--- CHECK YOUR UNDERSTANDING ---
(A) Translate into Spanish this sentence from the figure legend on dye coupling below: "Note that the difference of dye diffusion in the two directions became statistically significant as the injection approached the barrel wall."
(B) Pick up the figure legend on dye coupling within a barrel, shown below, and continue it after its final sentence.

(PASSAGE PROVIDED)

Analysis of dye-coupling orientation within a single barrel. A₁, A₂, Direct observation of sulforhodamine B injections performed at P10 in an astrocyte located within a barrel. A₁, Superposition of photomicrographs captured under Nomarski optic and epifluorescence showing the limits of three barrels. Note the spread of the dye after 20 min recording and the location of the recorded astrocyte (white spot). A₂, Detail of the two parameters defining the extent of dye coupling within a barrel. The limits of the three barrels have been drawn from the Nomarski picture illustrated in A₁. d_w and d_i represent the distance between the injected site (white spot) and the nearest barrel wall or the center of the barrel, respectively. B, Double histogram showing, in abscissa, the distance of dye diffusion measured from the injection site toward the nearest barrel wall (d_w, black columns) and toward the center of the barrel (d_c, white columns) versus, in ordinate, the location of the injection site within three arbitrary compartments of a half-barrel, respectively, 0–10%, 10–25%, and 25–50% of the normalized dimension of a barrel. Note that the difference of dye diffusion in the two directions became statistically significant as the injection approached the barrel wall. *p < 0.05 using the unpaired t test. C, Plot of the distance ratio d_i/d_w versus the number of coupled cells indicates that the asymmetry of dye coupling within a barrel is more pronounced when dye coupling is reduced. These data were fitted with an exponential curve. Scale bar: (in A₂) A₁, A₂, 50 μm.

(End PASSAGE PROVIDED)
(DATA SECTION)

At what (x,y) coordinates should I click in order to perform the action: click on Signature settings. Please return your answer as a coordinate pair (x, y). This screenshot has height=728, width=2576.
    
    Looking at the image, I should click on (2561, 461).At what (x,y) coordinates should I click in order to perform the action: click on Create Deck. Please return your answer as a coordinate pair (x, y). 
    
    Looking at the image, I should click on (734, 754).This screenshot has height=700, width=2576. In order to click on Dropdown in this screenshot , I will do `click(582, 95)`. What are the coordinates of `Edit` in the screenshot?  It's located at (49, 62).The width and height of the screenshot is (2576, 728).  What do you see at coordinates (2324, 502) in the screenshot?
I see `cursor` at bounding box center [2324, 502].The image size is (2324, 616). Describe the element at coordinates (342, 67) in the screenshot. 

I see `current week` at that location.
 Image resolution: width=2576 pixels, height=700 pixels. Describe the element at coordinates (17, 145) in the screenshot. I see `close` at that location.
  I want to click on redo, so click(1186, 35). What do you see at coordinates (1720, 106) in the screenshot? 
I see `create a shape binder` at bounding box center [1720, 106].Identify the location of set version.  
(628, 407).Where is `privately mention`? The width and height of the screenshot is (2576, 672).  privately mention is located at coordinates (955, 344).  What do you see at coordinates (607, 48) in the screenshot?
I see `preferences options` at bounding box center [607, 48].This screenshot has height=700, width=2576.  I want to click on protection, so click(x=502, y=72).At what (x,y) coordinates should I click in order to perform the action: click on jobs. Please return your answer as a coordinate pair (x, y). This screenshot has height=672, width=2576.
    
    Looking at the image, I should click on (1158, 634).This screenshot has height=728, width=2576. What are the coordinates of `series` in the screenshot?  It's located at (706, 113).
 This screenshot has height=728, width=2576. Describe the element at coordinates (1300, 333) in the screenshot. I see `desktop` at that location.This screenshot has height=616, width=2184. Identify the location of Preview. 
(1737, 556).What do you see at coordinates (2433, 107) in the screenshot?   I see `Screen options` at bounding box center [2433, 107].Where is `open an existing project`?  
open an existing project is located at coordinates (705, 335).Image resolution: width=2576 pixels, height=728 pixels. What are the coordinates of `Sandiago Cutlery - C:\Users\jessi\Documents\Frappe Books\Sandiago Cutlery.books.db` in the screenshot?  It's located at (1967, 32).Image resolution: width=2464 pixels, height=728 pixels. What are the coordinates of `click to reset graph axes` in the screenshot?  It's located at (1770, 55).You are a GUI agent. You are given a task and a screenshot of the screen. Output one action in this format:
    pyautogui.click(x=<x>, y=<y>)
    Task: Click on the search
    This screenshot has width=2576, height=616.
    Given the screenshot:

(End DATA SECTION)

--- ANSWERS TO THE EXERCISE ---
(A) Obsérvese que la diferencia en la difusión del colorante en las dos direcciones se volvió estadísticamente significativa a medida que la inyección se acercaba a la pared del barril.

(B)
Figure 8.

Differential coupling properties of astrocytes in the barrel cortex. A₁–B₂, Direct observation of sulforhodamine B injections performed at P10 in astrocytes located either in a barrel or in a septum. A₁, Superposition of photomicrographs captured under Nomarski optic and epifluorescence showing the extent of dye spread after 20 min recording and the location of the coupling area within the barrel. A₂, High-magnification fluorescent image showing the shape of the dye coupling and the detail of the cells involved in this process. B₁, Superposition of photomicrographs showing the lack of dye coupling and the location of the astrocyte recorded in the septum. B₂, High-magnification image showing the shape of the recorded cells. Scale bars: A₁, B₁, 150 μm; A₂, B₂, 20 μm. A₁, B₁, Insets, Family of current traces recorded in response to voltage steps of 150 ms pulses ranging from −180 to +40 mV with 10 mV increments, applied at a holding potential of 80 mV. Note that the two recorded astrocytes were characterized by similar passive properties. A₃, B₃, Summary diagrams of dye injections performed at P10 with the two different sites of recording, i.e., in the barrel (white columns) or in the septum (black columns).

Figure 9.

Confocal analysis of the morphology of stained astrocytes located in a barrel or in a septum. A, Low magnification of the dye-coupling area after the recording of an astrocyte located in a barrel with a patch pipette filled with biocytin. The inset delineates a region shown at a higher magnification in B. B, Projection of 10 optical sections (1 μm) showing the morphology of one stained cell typical of protoplasmic astrocytes and its organization in individual domain. C, D, Examples of the morphology of astrocytes loaded with sulforhodamine B located in septa. Note that the feature of these astrocytes, as well as the domains defined by their processes, were similar to those of the astrocyte illustrated in B. Scale bar: (in D) A, 50 μm; B–D, 10 μm.